If an investment in infrastructure fails, the member’s security is not reduced, we’d need the country to fail for that to happen!

The argument in Michael Klimes’ article argues that the Government, the highest legal authority in the land, is being high handed in using its powers to take these assets away from the sisters and cousins and aunts (SCA) without due consultation. An eminent lawyer is appalled that he will not be able to make a large amount of money in this process.

The reason that the Government is just getting on with it, is because the lawyers and the SCA have been filibustering for decades while enjoying a healthy meal at the taxpayer’s table. I am surprised they have appetite for more but clearly their’s is an unassuageable appetite for fees, fees and more fees.

Members have exactly the same security of Government Guarantee, however the assets of LGPS are invested. The question is whether the utility of those assets is enjoyed by the public or the financial services industry. This is public money and should be used for public good.


 

Conflicts of interest

The second argument (beyond that of supposedly decreased member security) is that if the Government uses the money in the LGPS funds to improve infrastructure it is creating conflicts of interest for itself.

“Under a private sector pension scheme, the trustees are not generally allowed to invest more than 5% of their assets in employer related assets,” Hanratty continues. “What is happening here is the government is investing heavily infrastructure to support the government. For example, you would not let the British Airways Pension Scheme buy a fleet of airlines and then lease them to British Airways.”

 

This is utter nonsense. The reason we don’t want British Airways investing in British Airways planes , is because of the concentration of risk on the sponsor. Companies like BA can go bust.
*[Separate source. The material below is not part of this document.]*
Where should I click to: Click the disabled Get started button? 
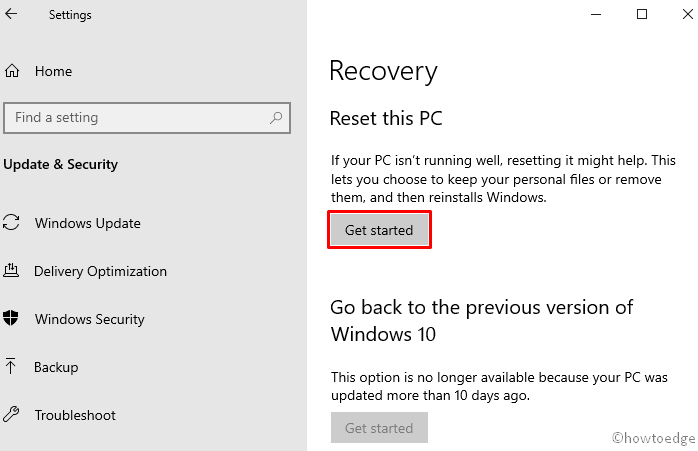pyautogui.click(x=379, y=428)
But behind LGPS is Local Government and behind Local Government is the Treasury. Ultimately there is no more chance of these pensions not being paid as there is a chance that Britain becomes the next Greece.

Of course pulling the money out of funds and into infrastructure will mean that some of those assets will not be independently controlled, but do we have any idea how they were being controlled, what the investments were achieving, how we were benefiting? We have no idea at all. My interests are best served by not being flooded – being able to drive my car without hitting a pot-hole and being able to get on a train with confidence it will reach its destination on time.

Give us back our money please!

This article is not about the benefit structure of Government pensions- we can deal with liabilities elsewhere, it is about the utter nonsense being used as a smokescreen by part of the pensions industry dependent on BAU at LGPS. Business is not as usual, Government is riding rough shod over the interests of the LGPS SCA and rightly so.

In footballing terms, the current management of LGPS has more in common with FIFA than a well run body and it is time it had its funding taken from its control and put in proper hands.

The proper hands have yet to be determined- and I leave it to proper people to make those determinations. The Government has shown with the PPF (and to a lesser degree- NEST) that it can set up financial management structures that work. Let’s see it happen again.